▶ [Data extract]
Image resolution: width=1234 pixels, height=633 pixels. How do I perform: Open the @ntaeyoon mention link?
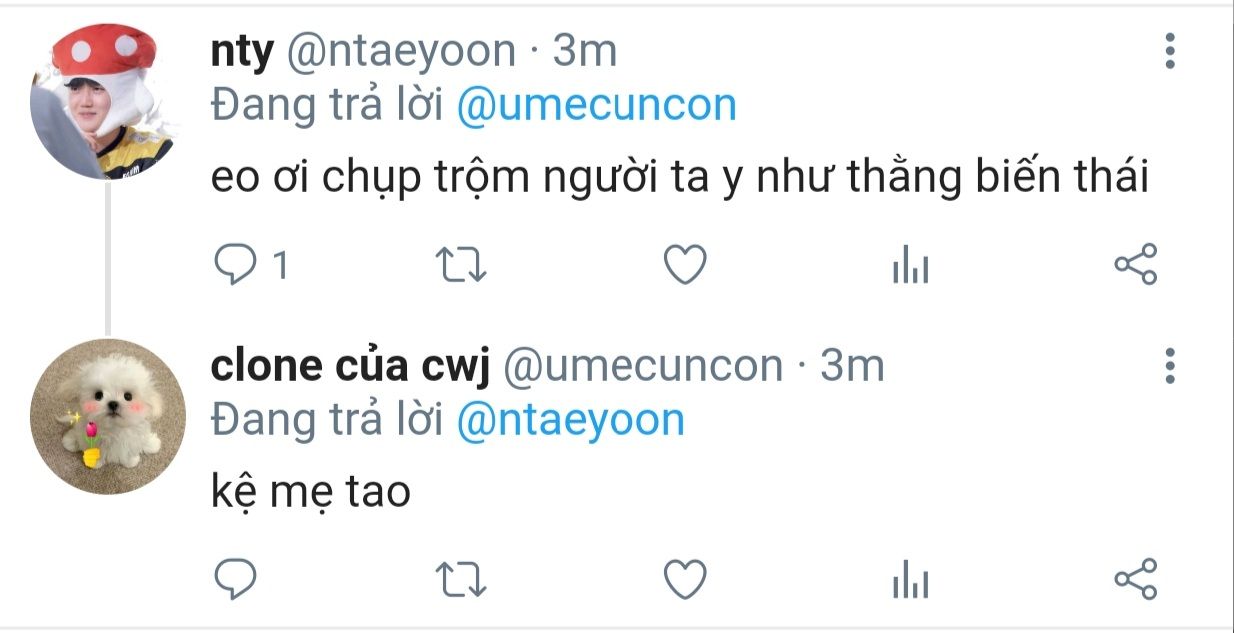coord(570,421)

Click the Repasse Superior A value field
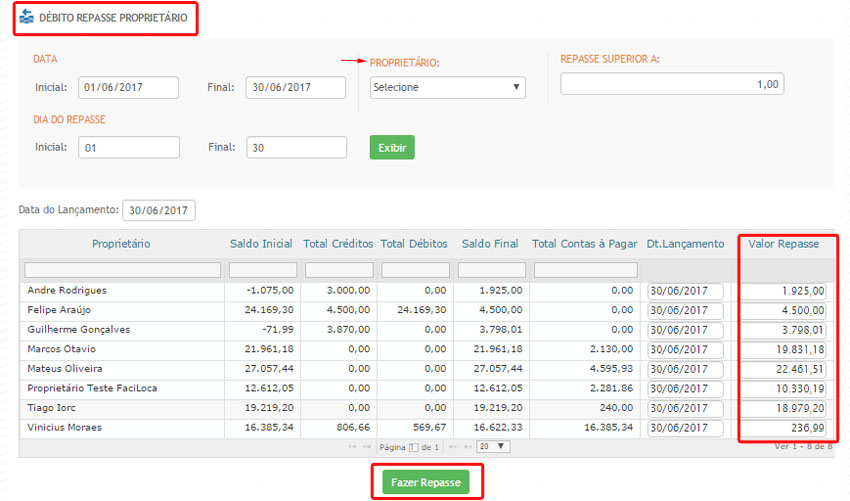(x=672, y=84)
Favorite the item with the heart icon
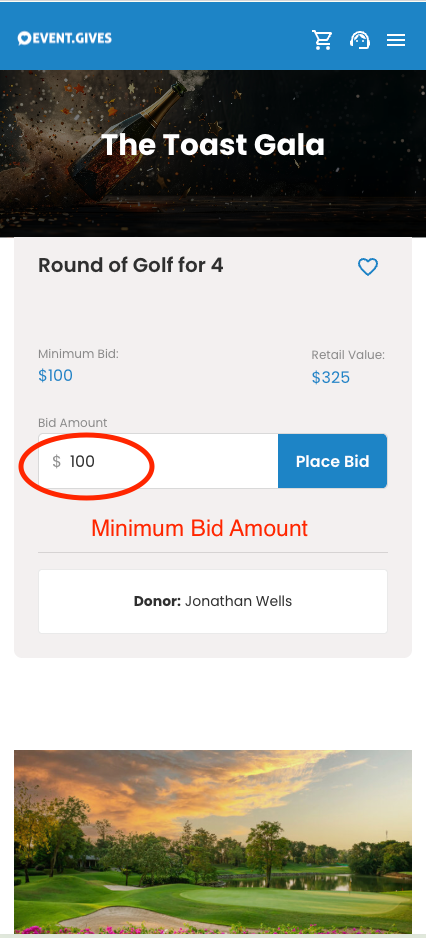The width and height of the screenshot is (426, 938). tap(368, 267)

--

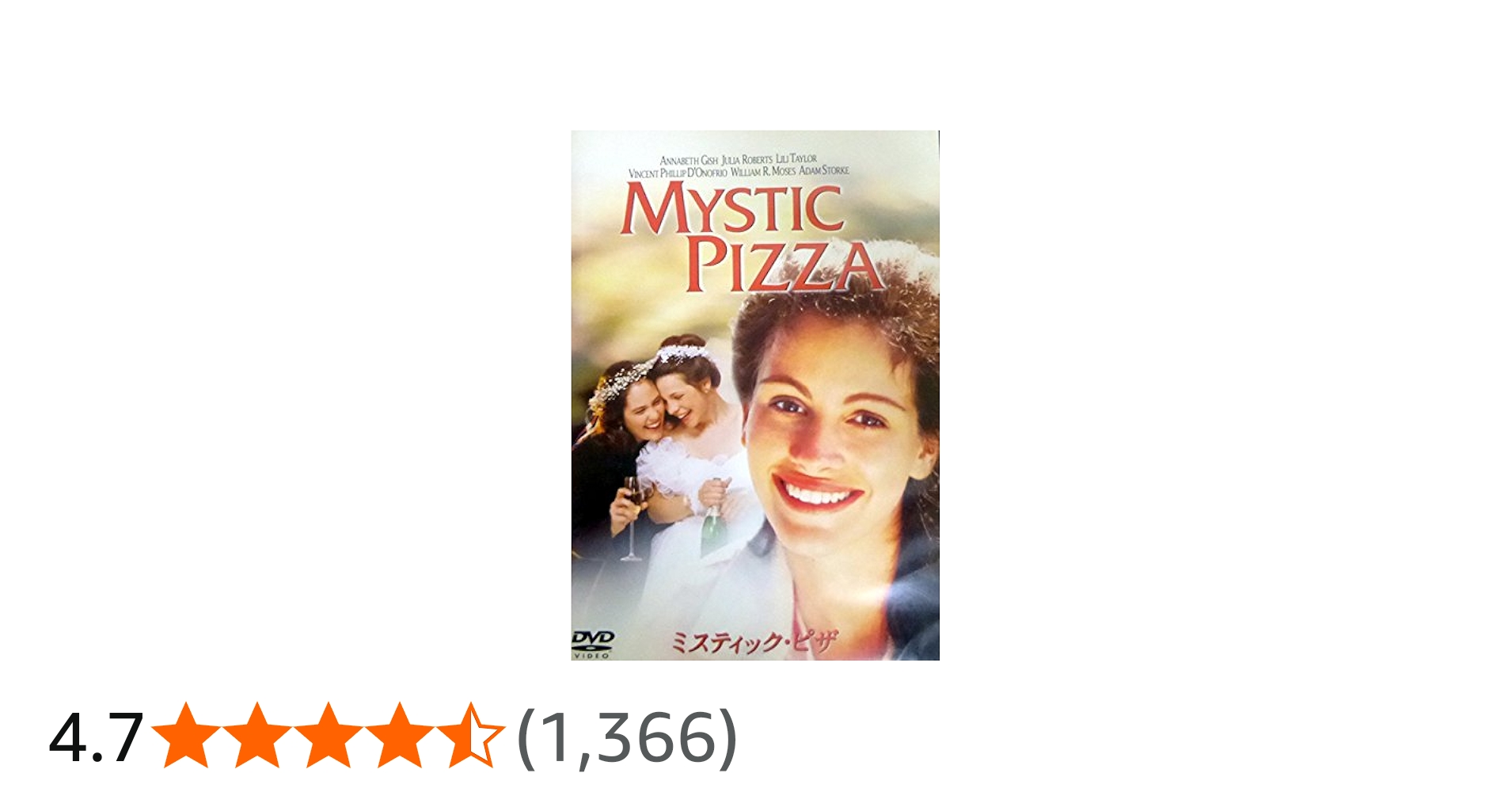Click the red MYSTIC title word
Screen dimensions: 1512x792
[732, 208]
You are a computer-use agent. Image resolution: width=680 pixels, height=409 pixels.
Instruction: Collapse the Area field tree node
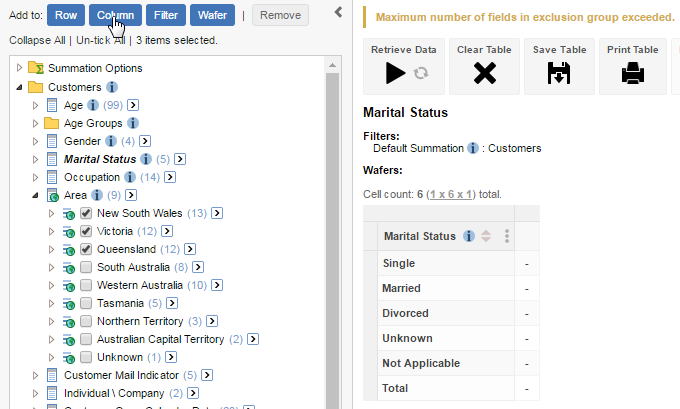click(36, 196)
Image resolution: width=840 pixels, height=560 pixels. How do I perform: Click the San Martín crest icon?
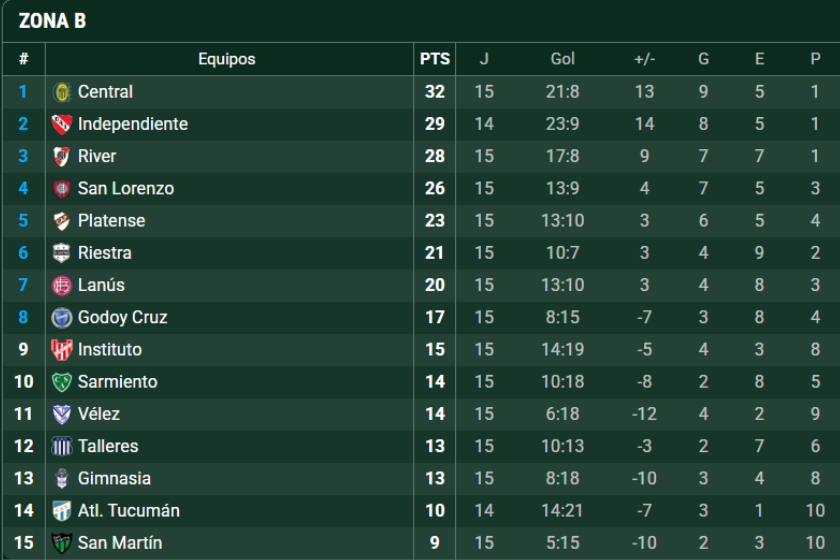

---

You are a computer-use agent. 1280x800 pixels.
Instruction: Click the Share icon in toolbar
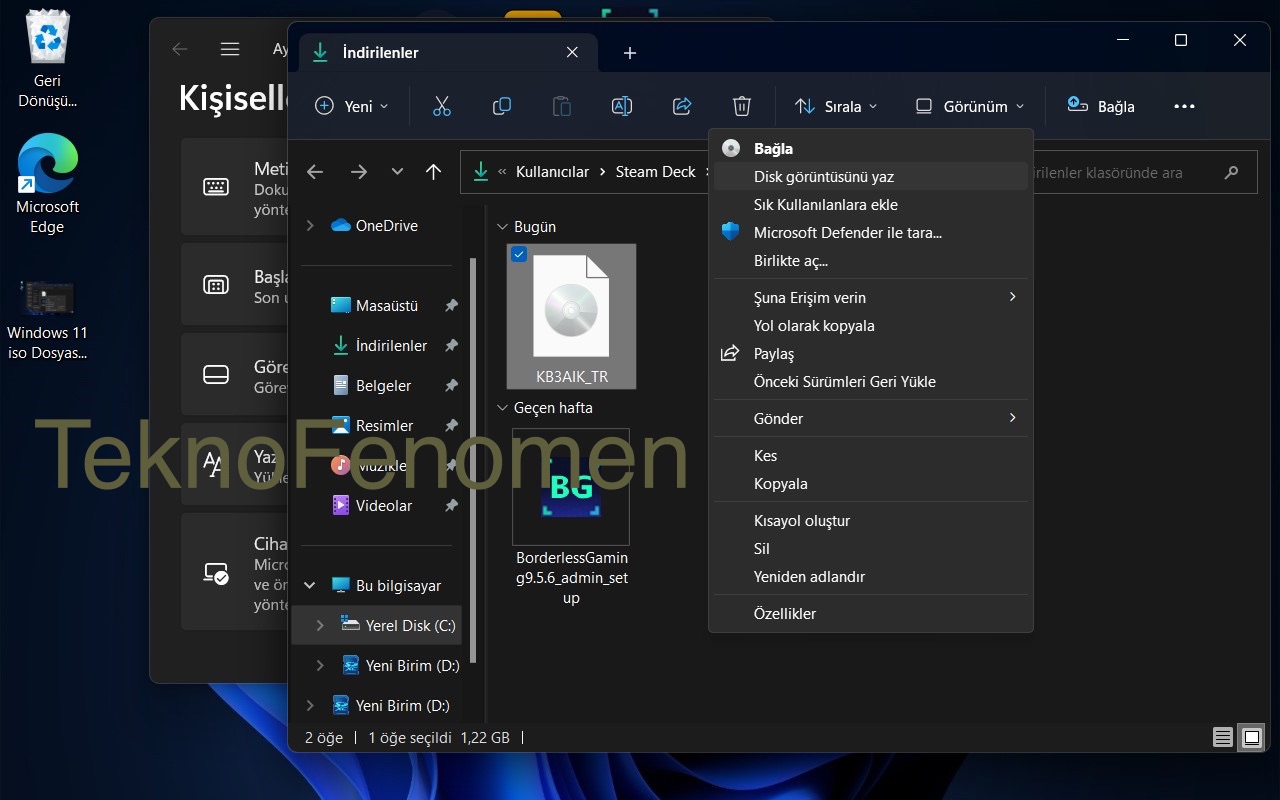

▶ [Task objective]
Pictures excluded, reproduce only the part above that opens with the line holding "Instruction: Collapse the" and closes with the line holding "Image resolution: width=840", exactly as written.

▶ [Solution below]
Instruction: Collapse the Area field tree node
click(36, 196)
Image resolution: width=840 pixels, height=560 pixels. How do I perform: Click the San Martín crest icon?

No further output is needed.